- [What you have to do] Please reproduce the rows exactly, from the start of the rows through the line containing "Action: [x=1517, y=22]", inclusive.

────────

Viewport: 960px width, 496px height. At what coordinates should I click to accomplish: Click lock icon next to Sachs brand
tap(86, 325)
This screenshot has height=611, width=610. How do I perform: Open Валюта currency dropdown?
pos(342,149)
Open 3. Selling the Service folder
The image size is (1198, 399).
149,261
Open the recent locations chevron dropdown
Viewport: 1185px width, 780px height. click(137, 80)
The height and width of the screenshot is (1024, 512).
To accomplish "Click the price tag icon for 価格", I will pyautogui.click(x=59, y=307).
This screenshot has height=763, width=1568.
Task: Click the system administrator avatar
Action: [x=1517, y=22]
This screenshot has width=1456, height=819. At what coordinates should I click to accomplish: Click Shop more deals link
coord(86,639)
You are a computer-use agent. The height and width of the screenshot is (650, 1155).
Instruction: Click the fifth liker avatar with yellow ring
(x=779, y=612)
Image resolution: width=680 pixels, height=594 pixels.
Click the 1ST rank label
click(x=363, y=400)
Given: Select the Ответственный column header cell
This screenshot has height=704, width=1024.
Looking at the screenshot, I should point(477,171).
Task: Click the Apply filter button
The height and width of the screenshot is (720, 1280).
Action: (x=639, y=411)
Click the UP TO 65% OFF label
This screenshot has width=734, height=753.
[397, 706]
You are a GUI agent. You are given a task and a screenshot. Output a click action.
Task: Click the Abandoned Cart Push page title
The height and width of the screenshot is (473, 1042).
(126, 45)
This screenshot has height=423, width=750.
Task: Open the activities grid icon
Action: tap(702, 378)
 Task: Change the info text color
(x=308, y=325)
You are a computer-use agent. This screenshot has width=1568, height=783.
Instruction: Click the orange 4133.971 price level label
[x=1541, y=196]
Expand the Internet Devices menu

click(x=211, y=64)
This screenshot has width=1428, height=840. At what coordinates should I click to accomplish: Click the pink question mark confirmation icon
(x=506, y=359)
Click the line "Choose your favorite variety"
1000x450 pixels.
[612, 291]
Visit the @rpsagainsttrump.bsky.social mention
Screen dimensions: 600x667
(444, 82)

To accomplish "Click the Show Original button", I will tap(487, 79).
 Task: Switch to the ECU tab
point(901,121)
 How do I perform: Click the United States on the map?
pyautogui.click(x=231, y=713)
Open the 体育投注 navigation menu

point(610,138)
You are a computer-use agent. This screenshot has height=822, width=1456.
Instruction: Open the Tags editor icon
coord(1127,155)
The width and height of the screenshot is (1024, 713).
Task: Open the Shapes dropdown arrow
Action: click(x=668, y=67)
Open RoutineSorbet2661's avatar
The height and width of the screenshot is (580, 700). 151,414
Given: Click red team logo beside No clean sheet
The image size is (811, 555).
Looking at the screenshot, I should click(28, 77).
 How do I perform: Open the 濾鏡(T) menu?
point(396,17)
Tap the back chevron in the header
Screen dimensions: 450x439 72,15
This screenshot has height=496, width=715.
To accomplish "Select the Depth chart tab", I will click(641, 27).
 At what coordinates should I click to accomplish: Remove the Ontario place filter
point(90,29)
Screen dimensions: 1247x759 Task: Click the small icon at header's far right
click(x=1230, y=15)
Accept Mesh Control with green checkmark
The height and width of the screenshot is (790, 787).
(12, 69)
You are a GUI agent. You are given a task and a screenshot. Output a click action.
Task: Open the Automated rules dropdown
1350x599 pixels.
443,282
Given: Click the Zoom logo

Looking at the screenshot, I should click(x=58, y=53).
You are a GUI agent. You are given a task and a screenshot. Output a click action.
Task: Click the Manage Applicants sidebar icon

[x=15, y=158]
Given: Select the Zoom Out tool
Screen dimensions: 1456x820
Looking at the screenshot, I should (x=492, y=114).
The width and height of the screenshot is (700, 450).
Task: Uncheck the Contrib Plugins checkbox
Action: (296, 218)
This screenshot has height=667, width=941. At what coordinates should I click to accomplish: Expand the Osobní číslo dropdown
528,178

────────

- [Response to the task]
Viewport: 960px width, 496px height. At what coordinates should I click to accomplish: Click lock icon next to Sachs brand
tap(86, 325)
This screenshot has height=611, width=610. How do I perform: Open Валюта currency dropdown?
pos(342,149)
Open 3. Selling the Service folder
The image size is (1198, 399).
149,261
Open the recent locations chevron dropdown
Viewport: 1185px width, 780px height. click(137, 80)
The height and width of the screenshot is (1024, 512).
To accomplish "Click the price tag icon for 価格", I will pyautogui.click(x=59, y=307).
This screenshot has height=763, width=1568.
Task: Click the system administrator avatar
Action: [x=1517, y=22]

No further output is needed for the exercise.